The title is excerpted from a line in HBO’s True Detective. I included it here for two purposes: first, it’s a fantastic quote that I happen to agree with; and second, it has profound implications, which I will briefly cover now. If meaning is historical, then this must lead us to the conclusion that meaning is neither a) objective, in the sense that it cannot be found in reality as it exists external to our own minds, but neither is it b) subjective, in the sense that it cannot be reduced to the singular intentions of an atomic individual. However, this does not mean that meaning is illusory. It is very real – but it exists on a plane, or in a manner, or functions among us in such a way that it is neither absolute (or universal) or individually created.

[...]

Therefore meaning is not private – it does not issue from an individual, even if that individual takes on the task of interpreting a text; but neither is it universal, in which case it would exist in an idealistic crystalline form prior to any conscious mind apprehending it. The communicative kernel, the expressive kernel, the origin of meaning itself – where are we to locate such an ephemeral thing? This is the central concern of True Detective. Cohle understands that humans create meaning, but he also knows that meaning is not individual: “meaning is historical.” Meaning is thus, and can only ever be, a collective operation. Language only arises from the need for communication, as Marx said; and the creation of meaning does not originate with a single person who picks and chooses words that mean certain things, and then tells this to others: for how could a person educate others on what words mean before those others know what words mean? Education of any sort presupposes the embedment of an individual within a collective symbolic network. If we proceed from this juncture, we arrive at a confounding paradoxical axiomatic (does it even make sense to say this?): that is, in order for meaning to happen, for it to emerge collectively, language must somehow precede meaning.

To highlight why I posted this: just as language must operate as though it precedes communicative speech, so value operates as though it pre-exists any subjective projection of value. It cannot be reduced to either subjective experience or any absolute existence in reality.

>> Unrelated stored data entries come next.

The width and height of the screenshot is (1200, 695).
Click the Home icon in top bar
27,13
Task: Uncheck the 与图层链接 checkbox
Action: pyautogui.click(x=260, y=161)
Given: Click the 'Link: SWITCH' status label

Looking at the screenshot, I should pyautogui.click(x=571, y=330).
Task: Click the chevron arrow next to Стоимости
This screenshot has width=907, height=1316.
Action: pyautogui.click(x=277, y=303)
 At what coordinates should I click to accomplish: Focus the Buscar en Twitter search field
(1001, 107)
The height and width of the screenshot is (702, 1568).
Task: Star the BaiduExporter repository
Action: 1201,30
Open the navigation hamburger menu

I don't think it necessarily follows that a particular metaphor is hitting home (or that hitting home is important) based on book sales. But that is a pretty market oriented argument so I am happy with that at least ;).

Thanks. :cool: I don't deny market processes, by the way; I believe they're alive and well, and that they can help us understand cultural phenomena.

EDIT: I also wanted to post this here:

The Parallax View said:
As a result, there are three basic positions apropos of money: (1) the mercantilist one: a direct naive fetishist belief in money as a "special thing"; (2) the "classical bourgeois political economy" embodied in Ricardo, which dismissed money-fetishism as a mere illusion, and perceived money as a mere sign of the quantity of socially useful labor - here value was conceived as inherent to a commodity; (3) the "neoclassical" school, which rejected the labor theory of value and also and "substantial" notion of value: the price of a commodity is simply the result of the interplay between supply and demand: of the commodity's usefulness with regard to other commodities. [...] Marx broke out of the confines of the "classical" Ricardo labor theory of value through his reading of Bailey, the first "vulgar" economist who emphasized the purely rational status of value: value is not inherent to a commodity, it expresses the way this commodity relates to all other commodities. In this way Bailey opened up the path toward the structural-formal approach of Marx, which insists on the gap between an object and the structural place it occupies: just as a king is a king not because of his inherent properties, but because people treat him as one (Marx's own example), a commodity is money because it occupies the formal place of the general equivalent of all commodities, not because gold, for example, is "naturally" money.

This illuminates the difference between understanding something in a formal sense, as opposed to simply understand its content.

I.E. - people know that money is inherently worthless (content), but they function as though it is value incarnate (form).